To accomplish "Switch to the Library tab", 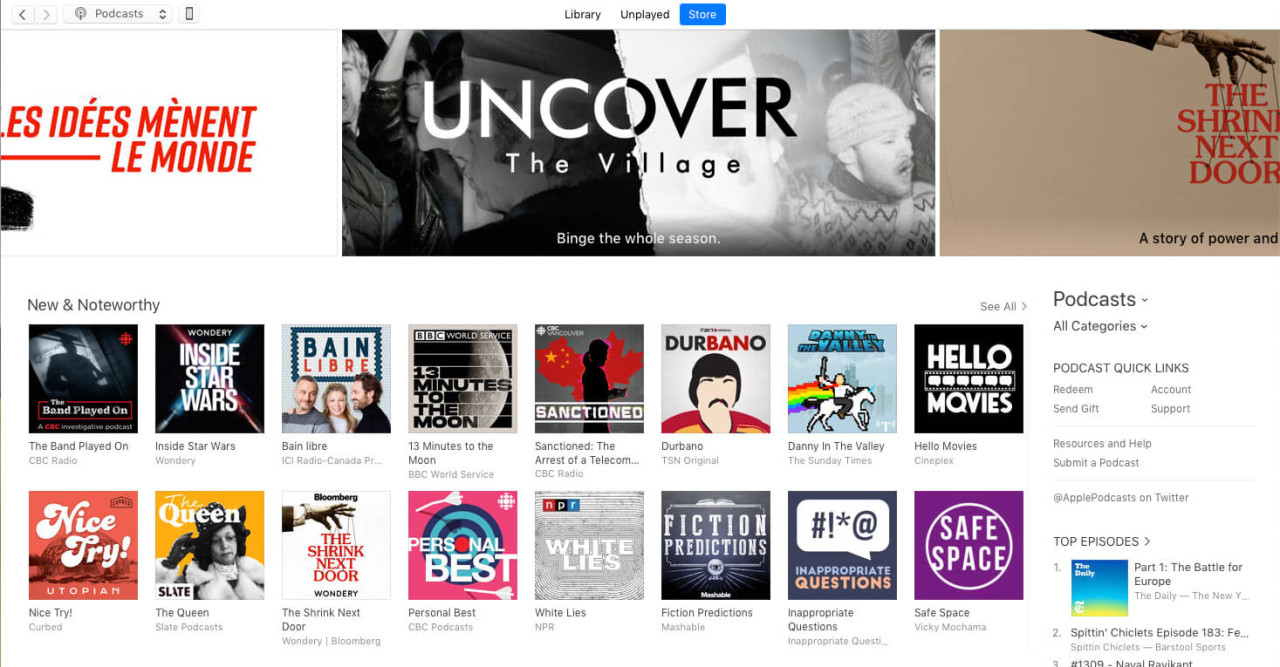I will (583, 14).
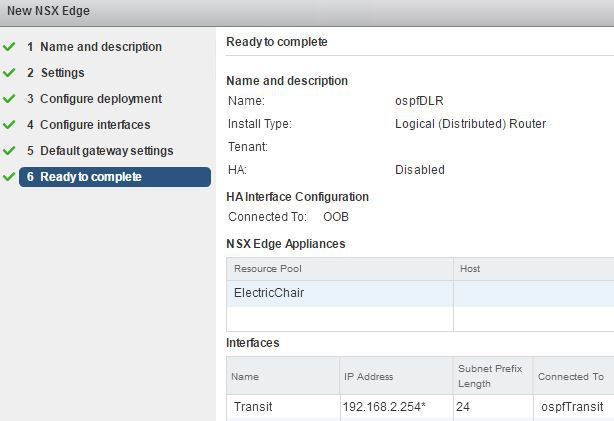
Task: Go to step 1 Name and description
Action: [x=100, y=47]
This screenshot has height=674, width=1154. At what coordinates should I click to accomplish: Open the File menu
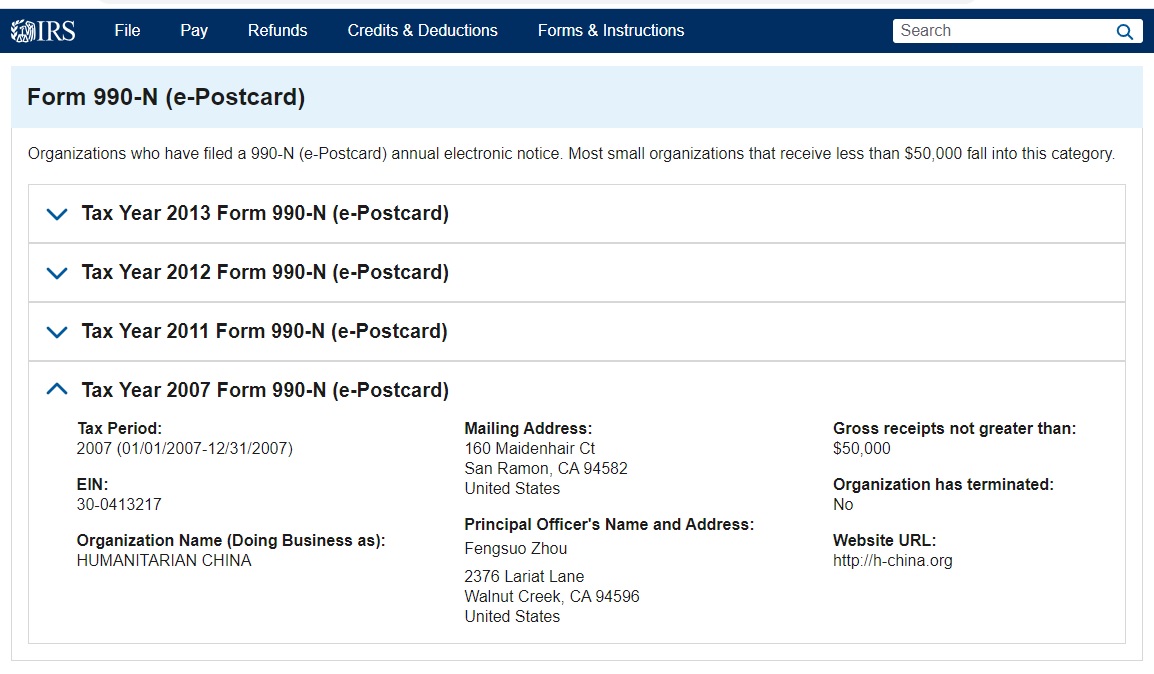(127, 31)
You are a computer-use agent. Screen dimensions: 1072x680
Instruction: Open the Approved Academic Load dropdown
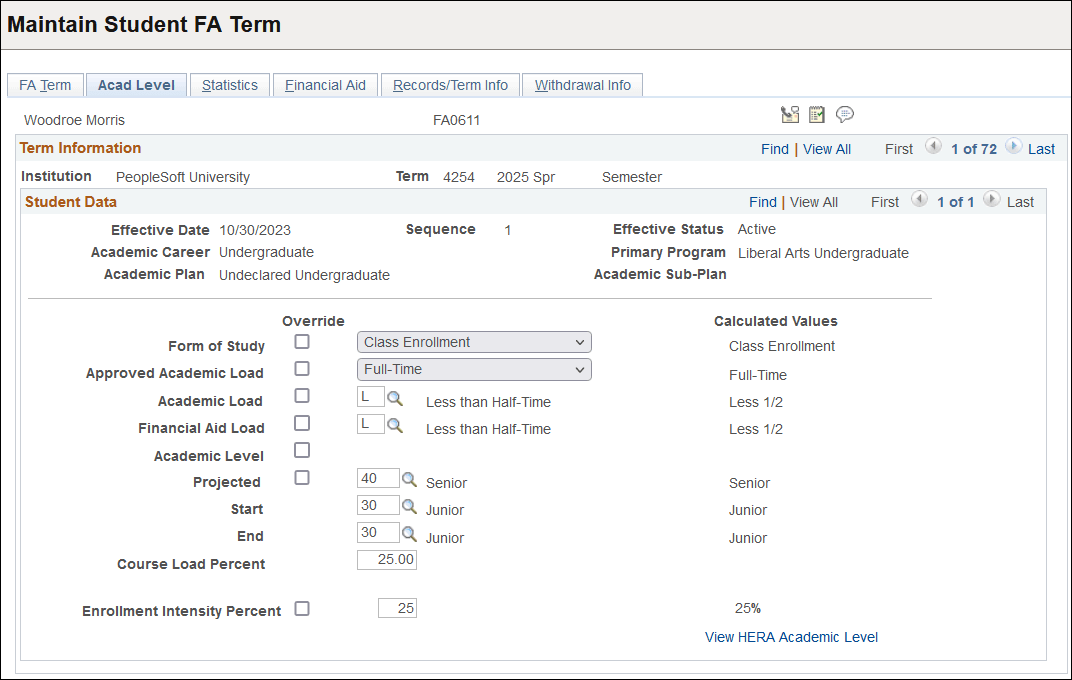pos(473,369)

════════

**To do**
Starting at the line that holds "This screenshot has", print each line through the last one of the entries above, exactly and with both ends included; no pictures.

**Result for this task**
This screenshot has height=674, width=1154. At what coordinates should I click to accomplish: Open the File menu
(127, 31)
You are a computer-use agent. Screen dimensions: 1072x680
Instruction: Open the Approved Academic Load dropdown
pos(473,369)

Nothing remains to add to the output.